-------- SUPPLIED RECORDS --------

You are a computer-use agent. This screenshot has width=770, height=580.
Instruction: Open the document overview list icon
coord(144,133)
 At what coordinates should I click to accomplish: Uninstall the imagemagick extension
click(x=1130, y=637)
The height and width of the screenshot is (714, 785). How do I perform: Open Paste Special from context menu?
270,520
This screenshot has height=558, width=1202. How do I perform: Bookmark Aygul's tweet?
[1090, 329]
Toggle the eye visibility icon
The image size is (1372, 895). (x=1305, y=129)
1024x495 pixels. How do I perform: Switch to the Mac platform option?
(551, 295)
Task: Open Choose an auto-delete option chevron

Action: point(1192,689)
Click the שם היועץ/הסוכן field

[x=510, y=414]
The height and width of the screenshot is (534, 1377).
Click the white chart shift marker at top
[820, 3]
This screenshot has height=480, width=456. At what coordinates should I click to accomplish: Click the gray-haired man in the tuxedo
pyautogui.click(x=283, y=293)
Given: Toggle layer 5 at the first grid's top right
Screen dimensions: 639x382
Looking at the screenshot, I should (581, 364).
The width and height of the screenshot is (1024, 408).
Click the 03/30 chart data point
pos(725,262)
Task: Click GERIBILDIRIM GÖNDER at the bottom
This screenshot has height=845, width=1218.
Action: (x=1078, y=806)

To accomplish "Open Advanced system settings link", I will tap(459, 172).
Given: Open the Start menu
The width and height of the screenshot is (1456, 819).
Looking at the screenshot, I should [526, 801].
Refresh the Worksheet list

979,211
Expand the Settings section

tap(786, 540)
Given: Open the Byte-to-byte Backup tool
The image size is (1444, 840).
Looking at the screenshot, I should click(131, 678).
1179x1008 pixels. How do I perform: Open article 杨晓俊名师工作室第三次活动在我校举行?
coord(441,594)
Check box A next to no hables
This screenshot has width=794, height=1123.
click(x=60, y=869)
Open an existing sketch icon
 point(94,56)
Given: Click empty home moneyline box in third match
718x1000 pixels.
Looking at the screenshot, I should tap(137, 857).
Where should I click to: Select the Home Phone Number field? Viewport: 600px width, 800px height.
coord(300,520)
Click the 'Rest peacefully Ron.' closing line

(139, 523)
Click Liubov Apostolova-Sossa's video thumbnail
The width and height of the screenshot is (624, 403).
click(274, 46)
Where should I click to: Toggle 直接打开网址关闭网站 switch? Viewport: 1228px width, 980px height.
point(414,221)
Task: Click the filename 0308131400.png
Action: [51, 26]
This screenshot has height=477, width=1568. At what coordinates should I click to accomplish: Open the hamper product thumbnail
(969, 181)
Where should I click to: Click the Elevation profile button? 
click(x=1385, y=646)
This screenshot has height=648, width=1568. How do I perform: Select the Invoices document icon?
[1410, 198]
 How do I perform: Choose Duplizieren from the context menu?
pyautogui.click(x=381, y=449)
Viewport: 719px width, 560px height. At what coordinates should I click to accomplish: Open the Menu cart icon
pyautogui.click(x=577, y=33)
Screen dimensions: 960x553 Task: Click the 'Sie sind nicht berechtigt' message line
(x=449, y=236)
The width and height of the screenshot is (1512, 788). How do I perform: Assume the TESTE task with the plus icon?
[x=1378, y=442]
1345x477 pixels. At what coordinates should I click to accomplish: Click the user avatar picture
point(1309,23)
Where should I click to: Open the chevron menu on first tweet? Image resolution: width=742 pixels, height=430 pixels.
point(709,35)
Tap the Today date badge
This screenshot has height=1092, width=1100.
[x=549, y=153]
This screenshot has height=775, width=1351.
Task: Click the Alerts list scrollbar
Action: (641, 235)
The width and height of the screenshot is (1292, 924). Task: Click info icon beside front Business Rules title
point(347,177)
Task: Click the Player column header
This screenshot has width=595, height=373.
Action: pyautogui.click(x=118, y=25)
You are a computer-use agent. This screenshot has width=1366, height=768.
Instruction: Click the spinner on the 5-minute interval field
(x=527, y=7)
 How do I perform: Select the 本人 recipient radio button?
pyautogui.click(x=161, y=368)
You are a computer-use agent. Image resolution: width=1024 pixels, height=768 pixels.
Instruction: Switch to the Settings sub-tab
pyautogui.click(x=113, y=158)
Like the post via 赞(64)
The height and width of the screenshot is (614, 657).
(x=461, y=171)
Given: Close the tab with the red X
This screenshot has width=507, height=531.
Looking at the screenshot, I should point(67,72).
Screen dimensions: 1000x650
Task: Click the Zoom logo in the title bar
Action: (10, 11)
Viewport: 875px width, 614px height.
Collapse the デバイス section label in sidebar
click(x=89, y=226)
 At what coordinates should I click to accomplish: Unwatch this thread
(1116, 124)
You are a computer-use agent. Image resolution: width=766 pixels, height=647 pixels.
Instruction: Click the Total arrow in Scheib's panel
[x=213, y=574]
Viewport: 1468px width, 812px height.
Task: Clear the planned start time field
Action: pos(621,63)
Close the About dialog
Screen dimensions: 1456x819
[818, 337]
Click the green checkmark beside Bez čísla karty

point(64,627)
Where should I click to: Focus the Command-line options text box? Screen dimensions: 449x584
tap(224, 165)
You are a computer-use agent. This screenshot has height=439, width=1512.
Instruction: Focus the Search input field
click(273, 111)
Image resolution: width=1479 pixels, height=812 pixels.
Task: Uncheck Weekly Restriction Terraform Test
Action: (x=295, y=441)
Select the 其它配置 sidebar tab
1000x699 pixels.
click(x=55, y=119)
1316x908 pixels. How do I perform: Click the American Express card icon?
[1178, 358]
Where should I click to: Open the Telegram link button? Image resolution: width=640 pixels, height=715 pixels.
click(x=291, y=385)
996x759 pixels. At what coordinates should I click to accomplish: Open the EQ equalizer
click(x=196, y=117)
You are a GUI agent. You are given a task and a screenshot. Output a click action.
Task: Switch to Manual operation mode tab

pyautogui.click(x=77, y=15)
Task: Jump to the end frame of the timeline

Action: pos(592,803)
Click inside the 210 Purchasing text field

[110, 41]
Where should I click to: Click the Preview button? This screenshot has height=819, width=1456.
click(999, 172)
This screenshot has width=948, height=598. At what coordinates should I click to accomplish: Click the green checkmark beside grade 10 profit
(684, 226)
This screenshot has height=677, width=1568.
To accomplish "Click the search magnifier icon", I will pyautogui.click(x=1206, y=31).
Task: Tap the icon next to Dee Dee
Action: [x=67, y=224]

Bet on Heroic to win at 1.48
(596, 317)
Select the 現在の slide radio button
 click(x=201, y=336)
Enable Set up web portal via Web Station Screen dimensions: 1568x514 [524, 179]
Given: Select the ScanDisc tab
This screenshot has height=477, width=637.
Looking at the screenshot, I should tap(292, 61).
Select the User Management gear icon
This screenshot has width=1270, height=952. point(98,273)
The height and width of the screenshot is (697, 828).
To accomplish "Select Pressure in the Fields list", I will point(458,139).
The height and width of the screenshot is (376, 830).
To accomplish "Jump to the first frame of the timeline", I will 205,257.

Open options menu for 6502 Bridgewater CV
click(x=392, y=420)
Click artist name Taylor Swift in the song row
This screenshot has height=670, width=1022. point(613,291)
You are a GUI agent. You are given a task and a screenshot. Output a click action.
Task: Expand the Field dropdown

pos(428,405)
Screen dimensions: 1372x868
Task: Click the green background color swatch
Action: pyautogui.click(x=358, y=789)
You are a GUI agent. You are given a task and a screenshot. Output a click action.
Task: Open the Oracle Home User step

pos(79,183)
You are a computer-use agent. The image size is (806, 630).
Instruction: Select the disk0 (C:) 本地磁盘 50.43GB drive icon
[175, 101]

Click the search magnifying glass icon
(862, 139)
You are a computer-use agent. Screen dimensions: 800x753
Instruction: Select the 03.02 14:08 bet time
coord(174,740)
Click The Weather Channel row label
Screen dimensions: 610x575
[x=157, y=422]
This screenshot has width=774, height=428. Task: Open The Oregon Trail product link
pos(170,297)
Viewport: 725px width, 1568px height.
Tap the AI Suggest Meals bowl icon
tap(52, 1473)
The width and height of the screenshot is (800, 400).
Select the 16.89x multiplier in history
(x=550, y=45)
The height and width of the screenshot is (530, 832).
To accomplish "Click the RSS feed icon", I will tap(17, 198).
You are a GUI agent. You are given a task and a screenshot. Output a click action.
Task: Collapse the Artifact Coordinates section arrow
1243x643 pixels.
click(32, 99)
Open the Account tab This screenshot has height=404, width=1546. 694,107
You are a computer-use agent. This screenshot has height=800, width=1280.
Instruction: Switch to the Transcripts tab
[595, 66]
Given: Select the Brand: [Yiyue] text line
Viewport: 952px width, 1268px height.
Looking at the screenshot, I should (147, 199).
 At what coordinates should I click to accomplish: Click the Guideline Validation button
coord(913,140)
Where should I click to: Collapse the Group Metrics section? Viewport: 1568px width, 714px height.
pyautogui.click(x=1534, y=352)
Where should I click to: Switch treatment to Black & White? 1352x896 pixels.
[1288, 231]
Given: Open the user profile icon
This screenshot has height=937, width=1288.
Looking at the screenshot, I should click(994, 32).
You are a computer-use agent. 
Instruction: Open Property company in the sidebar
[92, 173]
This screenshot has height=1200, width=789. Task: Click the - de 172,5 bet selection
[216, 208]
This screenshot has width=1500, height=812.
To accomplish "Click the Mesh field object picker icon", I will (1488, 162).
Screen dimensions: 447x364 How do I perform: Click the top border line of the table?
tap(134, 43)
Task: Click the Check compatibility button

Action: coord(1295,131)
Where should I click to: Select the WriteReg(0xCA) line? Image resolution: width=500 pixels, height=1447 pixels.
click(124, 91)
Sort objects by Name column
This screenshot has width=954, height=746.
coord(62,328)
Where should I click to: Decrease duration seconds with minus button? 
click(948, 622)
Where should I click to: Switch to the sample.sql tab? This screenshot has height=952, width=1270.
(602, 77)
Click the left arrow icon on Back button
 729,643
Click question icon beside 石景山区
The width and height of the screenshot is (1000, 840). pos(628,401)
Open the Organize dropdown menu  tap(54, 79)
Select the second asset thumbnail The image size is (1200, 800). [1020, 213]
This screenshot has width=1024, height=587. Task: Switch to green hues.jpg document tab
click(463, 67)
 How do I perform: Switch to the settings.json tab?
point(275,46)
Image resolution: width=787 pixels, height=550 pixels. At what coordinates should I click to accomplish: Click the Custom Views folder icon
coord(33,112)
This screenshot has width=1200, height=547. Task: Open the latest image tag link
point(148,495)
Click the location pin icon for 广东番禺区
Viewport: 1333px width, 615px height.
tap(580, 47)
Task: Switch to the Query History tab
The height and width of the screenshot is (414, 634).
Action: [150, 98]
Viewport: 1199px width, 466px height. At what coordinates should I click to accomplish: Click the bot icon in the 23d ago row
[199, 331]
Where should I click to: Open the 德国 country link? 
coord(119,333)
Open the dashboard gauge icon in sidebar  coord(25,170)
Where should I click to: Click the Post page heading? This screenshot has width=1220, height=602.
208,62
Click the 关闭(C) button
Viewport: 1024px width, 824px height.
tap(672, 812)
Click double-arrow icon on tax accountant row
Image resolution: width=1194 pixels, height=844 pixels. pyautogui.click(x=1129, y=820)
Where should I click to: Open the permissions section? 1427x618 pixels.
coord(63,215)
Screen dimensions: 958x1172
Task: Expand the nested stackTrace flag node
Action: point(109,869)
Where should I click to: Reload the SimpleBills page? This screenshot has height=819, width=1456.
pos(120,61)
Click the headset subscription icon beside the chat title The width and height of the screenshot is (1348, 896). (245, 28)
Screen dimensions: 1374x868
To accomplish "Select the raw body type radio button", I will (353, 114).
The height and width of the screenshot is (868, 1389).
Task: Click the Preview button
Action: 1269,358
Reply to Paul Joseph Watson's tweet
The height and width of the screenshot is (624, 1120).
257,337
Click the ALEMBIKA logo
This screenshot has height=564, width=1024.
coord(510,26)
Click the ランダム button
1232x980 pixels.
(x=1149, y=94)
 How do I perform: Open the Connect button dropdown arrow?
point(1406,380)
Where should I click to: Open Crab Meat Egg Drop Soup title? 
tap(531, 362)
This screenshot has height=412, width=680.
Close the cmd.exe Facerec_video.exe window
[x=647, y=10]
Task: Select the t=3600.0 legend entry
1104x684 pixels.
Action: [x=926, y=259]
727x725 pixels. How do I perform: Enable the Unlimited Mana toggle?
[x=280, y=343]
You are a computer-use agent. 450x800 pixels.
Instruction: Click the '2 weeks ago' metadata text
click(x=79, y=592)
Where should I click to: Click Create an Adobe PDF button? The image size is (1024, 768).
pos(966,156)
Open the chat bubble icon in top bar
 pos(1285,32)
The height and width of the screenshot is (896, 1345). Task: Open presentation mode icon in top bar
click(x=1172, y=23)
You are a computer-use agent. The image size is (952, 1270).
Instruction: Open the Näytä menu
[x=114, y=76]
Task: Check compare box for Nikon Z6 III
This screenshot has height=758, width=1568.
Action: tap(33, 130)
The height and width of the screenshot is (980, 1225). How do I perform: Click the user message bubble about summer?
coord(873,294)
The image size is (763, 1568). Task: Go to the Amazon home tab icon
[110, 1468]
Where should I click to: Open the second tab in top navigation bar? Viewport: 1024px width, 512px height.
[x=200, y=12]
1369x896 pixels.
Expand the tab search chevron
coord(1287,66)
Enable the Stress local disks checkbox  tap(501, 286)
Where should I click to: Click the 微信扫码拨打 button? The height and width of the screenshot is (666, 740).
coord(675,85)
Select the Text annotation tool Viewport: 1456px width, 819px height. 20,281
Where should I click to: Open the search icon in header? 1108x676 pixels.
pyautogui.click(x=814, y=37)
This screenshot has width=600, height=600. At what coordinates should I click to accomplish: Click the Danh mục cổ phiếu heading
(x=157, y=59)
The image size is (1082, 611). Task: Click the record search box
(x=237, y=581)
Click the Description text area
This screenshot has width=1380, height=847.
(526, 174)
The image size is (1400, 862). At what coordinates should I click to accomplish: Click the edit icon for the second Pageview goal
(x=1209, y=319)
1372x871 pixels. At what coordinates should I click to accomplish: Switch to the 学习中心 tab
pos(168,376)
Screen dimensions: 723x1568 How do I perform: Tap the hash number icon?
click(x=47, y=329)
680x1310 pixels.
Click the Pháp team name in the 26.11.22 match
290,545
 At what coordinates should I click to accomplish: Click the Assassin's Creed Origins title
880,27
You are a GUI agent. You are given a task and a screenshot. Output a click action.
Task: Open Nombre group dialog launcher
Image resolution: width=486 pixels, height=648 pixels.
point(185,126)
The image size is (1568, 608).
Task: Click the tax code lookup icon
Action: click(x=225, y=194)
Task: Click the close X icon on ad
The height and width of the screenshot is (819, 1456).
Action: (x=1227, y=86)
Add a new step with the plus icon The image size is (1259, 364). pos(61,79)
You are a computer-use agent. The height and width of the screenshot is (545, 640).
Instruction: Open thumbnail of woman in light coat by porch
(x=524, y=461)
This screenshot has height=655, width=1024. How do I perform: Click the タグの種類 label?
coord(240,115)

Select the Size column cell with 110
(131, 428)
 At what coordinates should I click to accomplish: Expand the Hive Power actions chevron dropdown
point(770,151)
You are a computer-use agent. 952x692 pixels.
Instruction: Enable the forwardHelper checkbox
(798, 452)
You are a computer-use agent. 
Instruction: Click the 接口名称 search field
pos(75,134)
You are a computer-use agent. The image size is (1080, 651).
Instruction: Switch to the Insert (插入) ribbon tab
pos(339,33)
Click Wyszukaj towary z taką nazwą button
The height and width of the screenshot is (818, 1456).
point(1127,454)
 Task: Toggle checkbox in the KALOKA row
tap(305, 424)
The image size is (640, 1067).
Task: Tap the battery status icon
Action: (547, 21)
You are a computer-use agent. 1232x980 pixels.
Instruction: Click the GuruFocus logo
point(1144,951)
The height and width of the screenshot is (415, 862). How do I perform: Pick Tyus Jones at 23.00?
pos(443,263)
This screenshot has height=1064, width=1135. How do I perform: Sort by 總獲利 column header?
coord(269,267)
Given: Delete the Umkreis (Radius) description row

--------

Reproduce word for word everything from the first line of the lines above down to the line containing "click(x=1130, y=637)", including both of those lines.

§ **IN RESPONSE**
You are a computer-use agent. This screenshot has width=770, height=580.
Instruction: Open the document overview list icon
coord(144,133)
 At what coordinates should I click to accomplish: Uninstall the imagemagick extension
click(x=1130, y=637)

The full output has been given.